I finally got to see Avatar--we were holding out for 3-D and had missed the 3-D showings the first time around--and though I could spend days picking holes in the film there was a lot to enjoy and admire in it, too. Cameron always has something to say, and he's enough of an intuitive artist that his work survives the Boy's Own Adventure plotting, the stock characters, and even the imperialism implicit in his theme of human-marine-becomes-savior-of-the blueskins. And he knows how to ramp up the emotions, too, and tap into some pretty deep feelings.
Surely one reason for the film's success is that it expresses one of those nagging suspicions that some of us take seriously and others try to suppress. That's the sense that the way we live is false, corrupting, and ultimately murderous.It doesn't meet our deepest longings and both individually and collectively we can't stop ourselves from doing terrible things to each other and to the rest of the world.

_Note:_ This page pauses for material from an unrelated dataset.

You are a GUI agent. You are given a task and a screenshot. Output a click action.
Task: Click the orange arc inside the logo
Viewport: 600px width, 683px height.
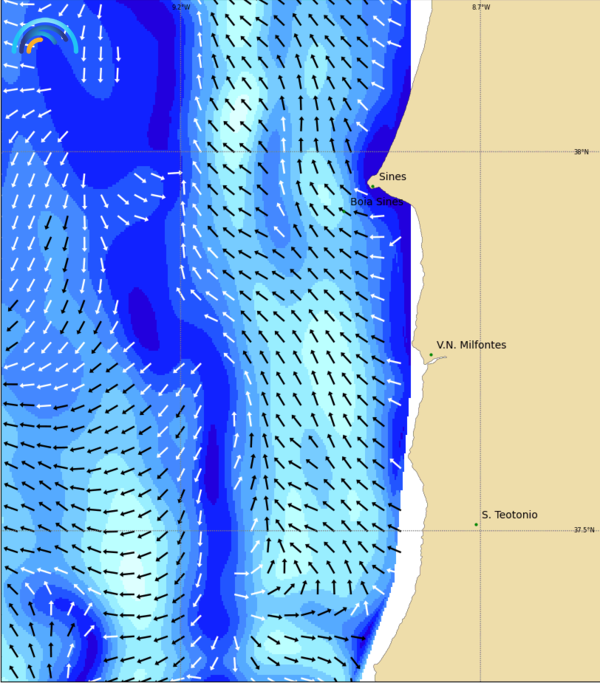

Pandora isn't just physically entrancing, though with his typical lack of subtlety Cameron loads the dice and makes it all but paradisaical. Pretty or not, the most appealing thing about it is that its people are deeply enmeshed with each other and with all other life. And don't we wish that this was our reality instead of a dream? Doesn't our helplessness in the face of our own rapacity, environmental and otherwise, seem to stem from a lack of just that kind of connection?
These ideas crop up in a lot of religious thought, especially in the Indian tradition and among indigenous peoples. Cameron knows this, of course; the Pandoran way of life has strong, obvious references to the way people in hunting societies live. What he's done is take some central insights of non-Western spiritual life and imagine a place where those don't conflict with twenty-first century science.
But he leaves us thinking that we're out in the cold. The Pandoran reality can never be ours.This is partly because his guiding metaphor is the computer, and he takes that metaphor literally. Pandora's trees are all linked at the root, thus forming a giant network, and Pandorans both humanoid and non-humanoid have helpfully evolved patch cords at the back of their heads so they can plug into the network as well as to each other.
Alas, we have self-enclosed human bodies with no interface card. Jake Scully gets to inhabit a real Pandoran body with full network capabilities, but the rest of us were born without those nifty tendrils that can link us with the totality of things. We're stuck.
Or are we? I'm not so sure. In one respect the Pandorans are so--so nineties. Their spiritual life is modeled on a biological Ethernet system, and to get or give information they have to be hard-wired to Eywa. But what if the real connections, here on Earth at least, aren't hard-wired but wireless?
Before you brace yourself for stuff about mystical flows of energy and all the rest you ought to know that scientists have found any number of ways in which people communicate unconsciously. Only a tiny fraction of our lives is ever available to consciousness. We rely almost entirely on embodied knowledge, and in the flesh we are deeply connected with one another. (This is the premise of my first book, The fiction of a thinkable world, and the starting point for my current writing on religion and science.) I'm hardly the only one saying this. The environmental theorist Timothy Morton has made very similar arguments, and he's been way more successful in getting the word out than I've been.
We've got good reason to think that Pandora isn't so bad an image of what our life is really like--and our particular planet is beautiful enough, thank you, even without luminous forests and floating mountains. This isn't how we experience it, though, especially not in the modern world, and there's the difference. Eywa and the Pandorans' built-in plugs make things simpler. We humans, on the other hand, are always going to have to learn how to listen to those connections.
Our big difference isn't biological, though. It's in our history and culture. And one sign of that difference is just how strange it sounds to talk about temple rituals and about figures of deities as something other than symbolic. Eywa isn't a symbol to the Pandorans, nor is the tree of souls a metaphor. They're really there and they're really active, just as Sri Rajarajeshwari--who both is and isn't the interconnected activity that we experience as the world--is really supposed to be there at my temple.
What would it really be like to live not just with an uplink to Eywa but within the very web of connections that is Eywa? That's a question that Cameron never gets to. But it's exactly the challenge that other spiritual traditions pose to us today, in a world where everything is turned into symbols and knowledge is nothing more than their proper creation and use.